アート好きの間で話題の美術館割引iPhoneアプリ「ミューぽん」を携えて、森美術館で開催中の「小谷元彦展 幽体の知覚」へ行ってきた。
アプリの展覧会一覧を見ると、

森美術館 ¥300

と表示されていたのでてっきり300円で入れるものだと思い込んで行ってみると、300円「割引」だということをチケットカウンターで知らされ酷くショックを受けた。なんて紛らわしい表示なんだ、ミューぽんめ。
あと、300円程度引くだけのくせに定価1000円は高い。せめて500円だろうと思う。

小谷展自体はというと、大変満足度の高い内容だった。
作品数、展示デザイン、展示解説、それに何より、作品自体が比較的明快なコンセプトでつくられており、生命体のグロテスクさと神秘性が程良く表出した、見る人によってはちょっと気持ち悪い、けれどもそこに存在する見えない力(幽体=ファントム)に自然と惹きつけられてしまう、そんな作品たちだった。

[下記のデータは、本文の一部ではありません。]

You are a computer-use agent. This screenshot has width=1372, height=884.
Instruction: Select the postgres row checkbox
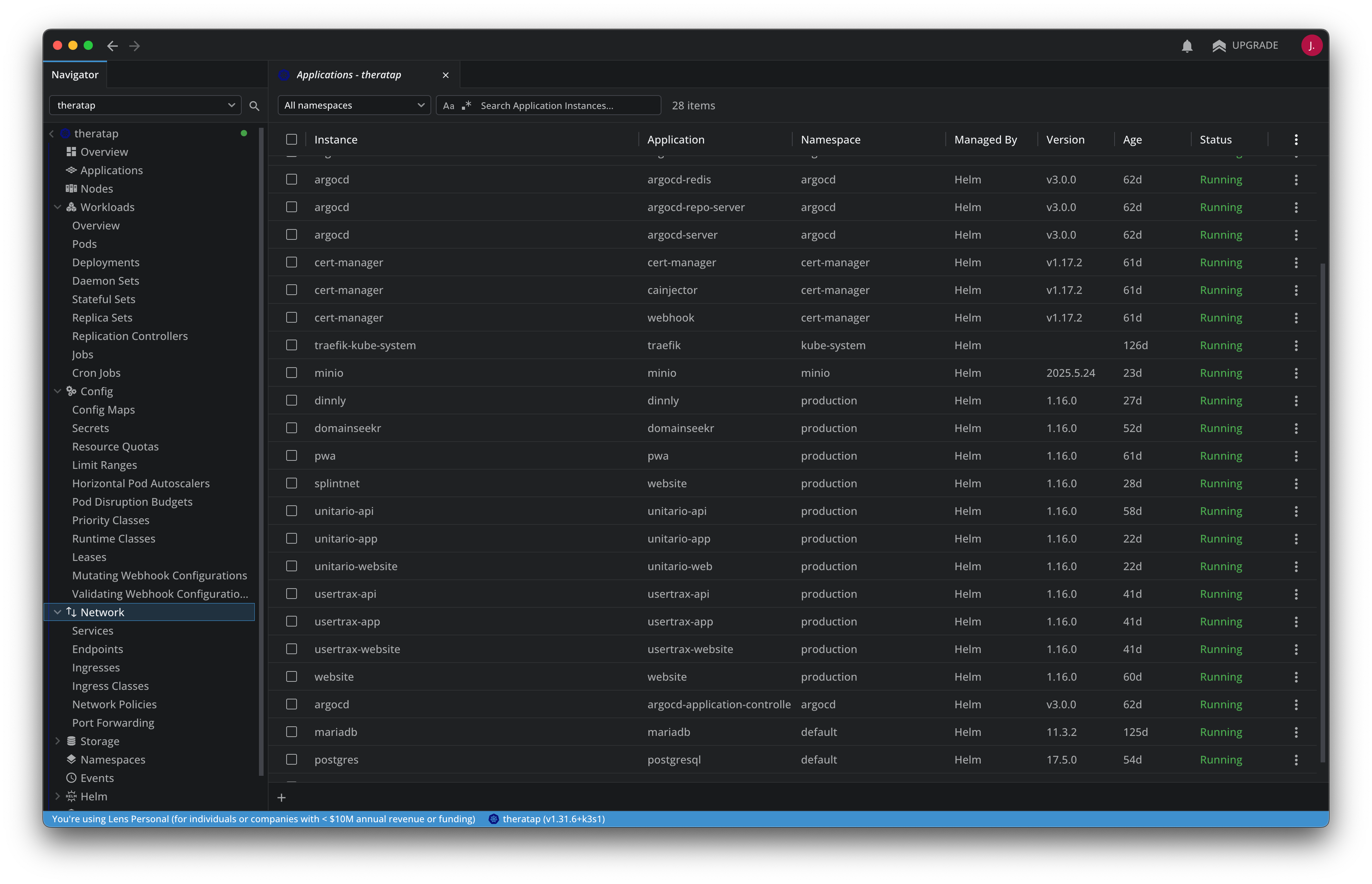click(x=292, y=759)
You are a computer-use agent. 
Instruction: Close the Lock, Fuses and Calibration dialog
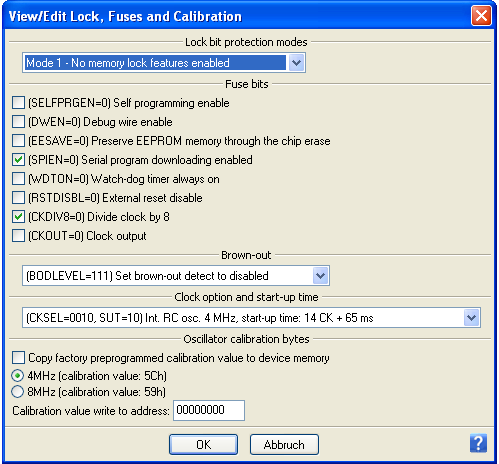(x=481, y=15)
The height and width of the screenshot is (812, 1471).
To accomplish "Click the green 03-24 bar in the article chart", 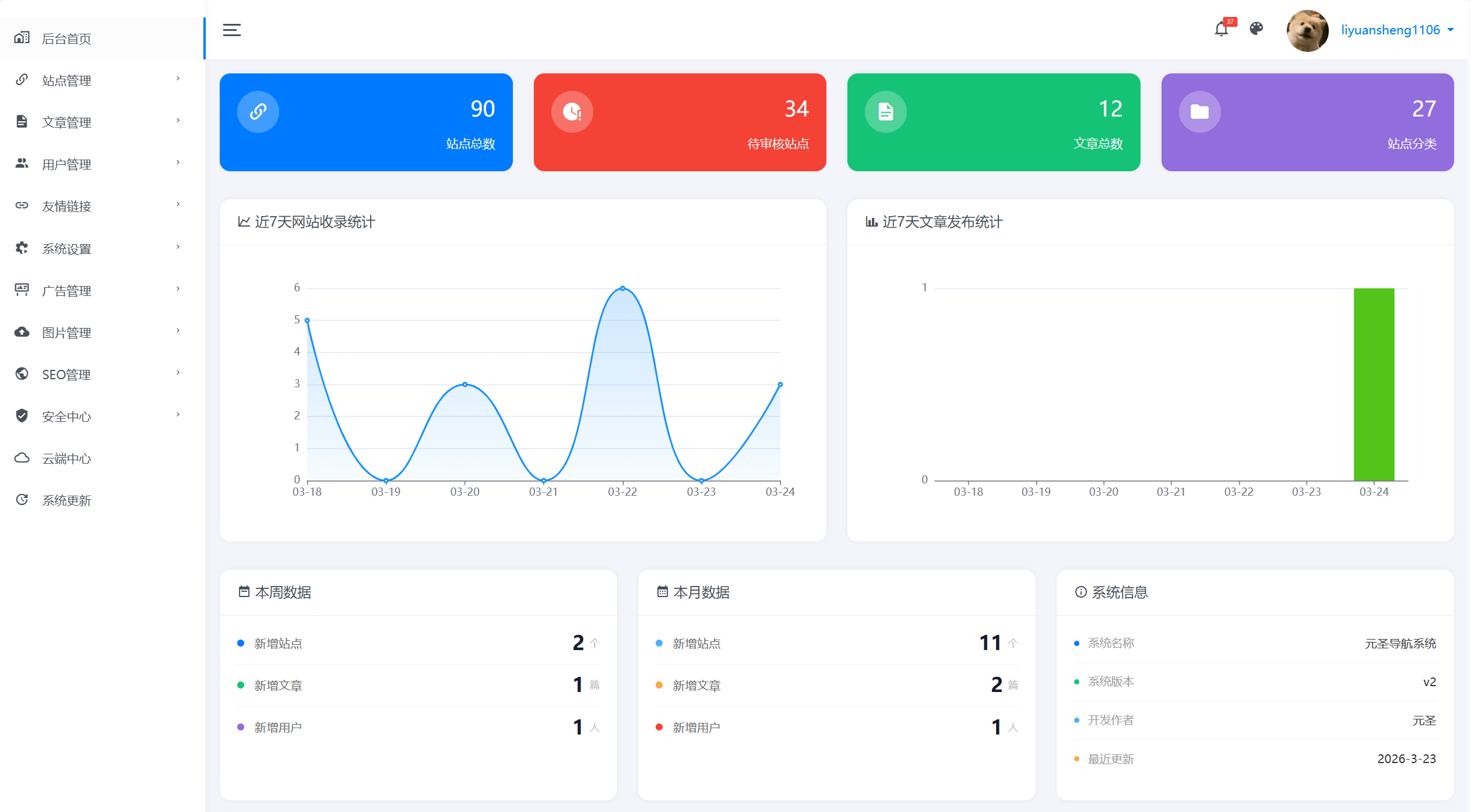I will (x=1374, y=384).
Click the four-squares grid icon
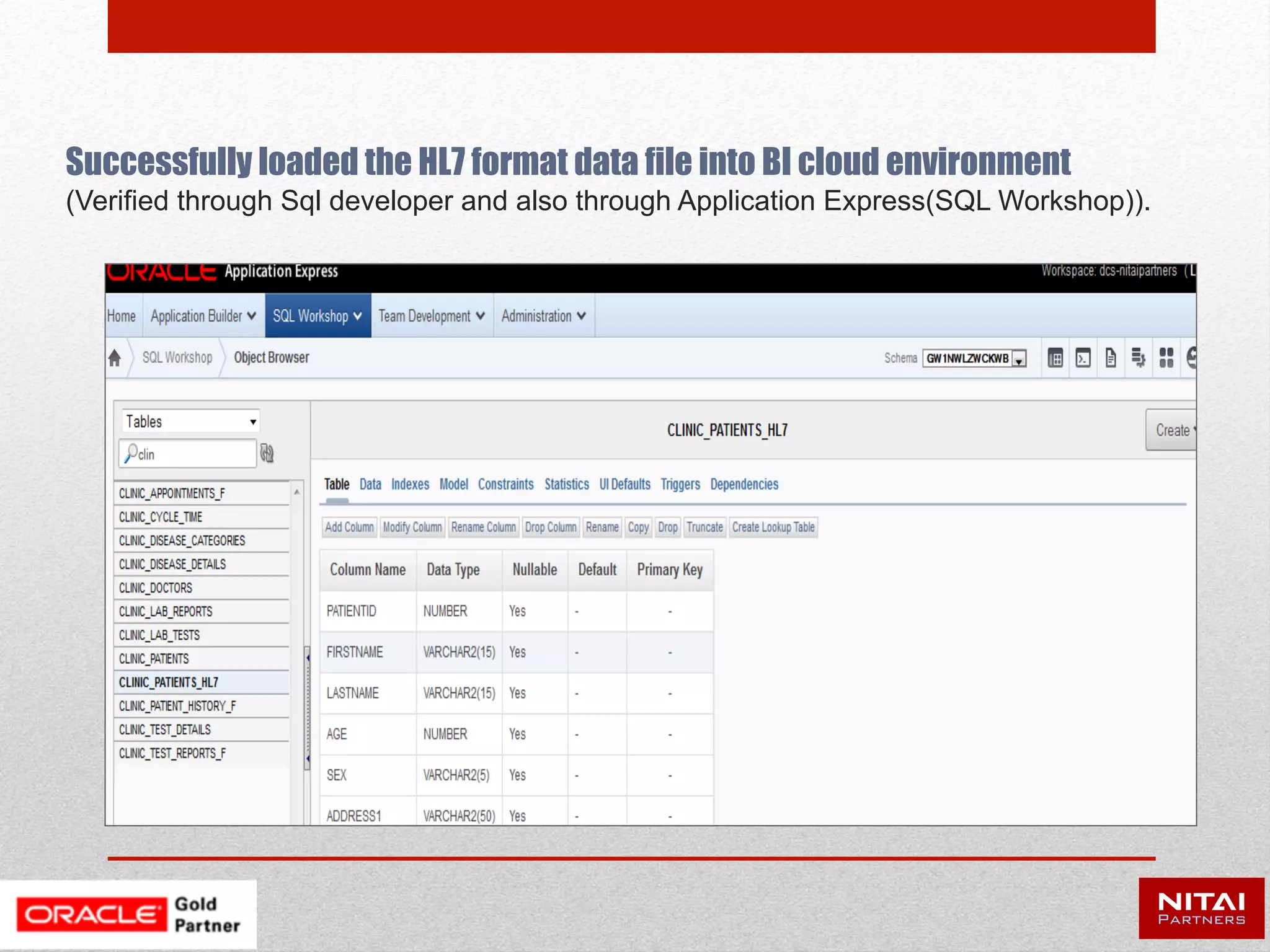Image resolution: width=1270 pixels, height=952 pixels. [x=1166, y=358]
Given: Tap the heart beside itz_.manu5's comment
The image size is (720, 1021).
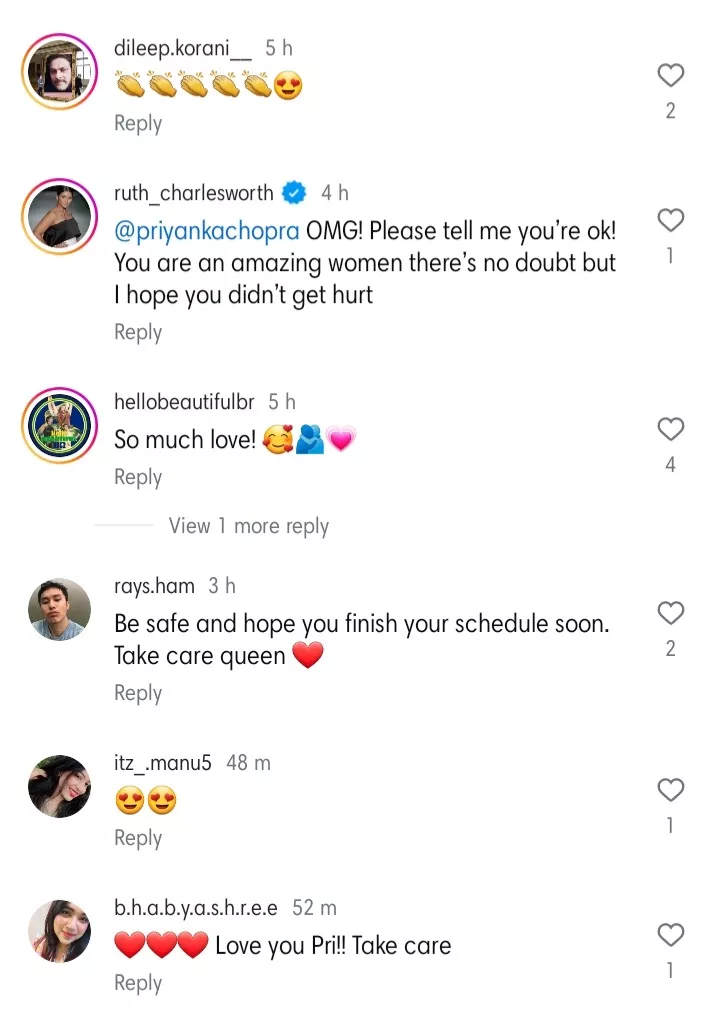Looking at the screenshot, I should tap(670, 790).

小谷元彦は、作品が写真だろうと映像だろうと、全てを「彫刻」と捉えて制作を行なっている。
彼は、「彫刻」という形態を「死んでいる状態」だと認識しているようだ。『木彫で扱う木材はそもそも「木の死体」であり…(以下省略)』という発言からもその認識が見て取れる。
「死体」であるにも関わらずそこから見えない力(幽体=ファントム)を感じることこそが、彼のコンセプトを体現させている要部分に当たるのだろう。展示タイトル「幽体の知覚」は、素晴らしく簡潔で明瞭なタイトルだと感じた。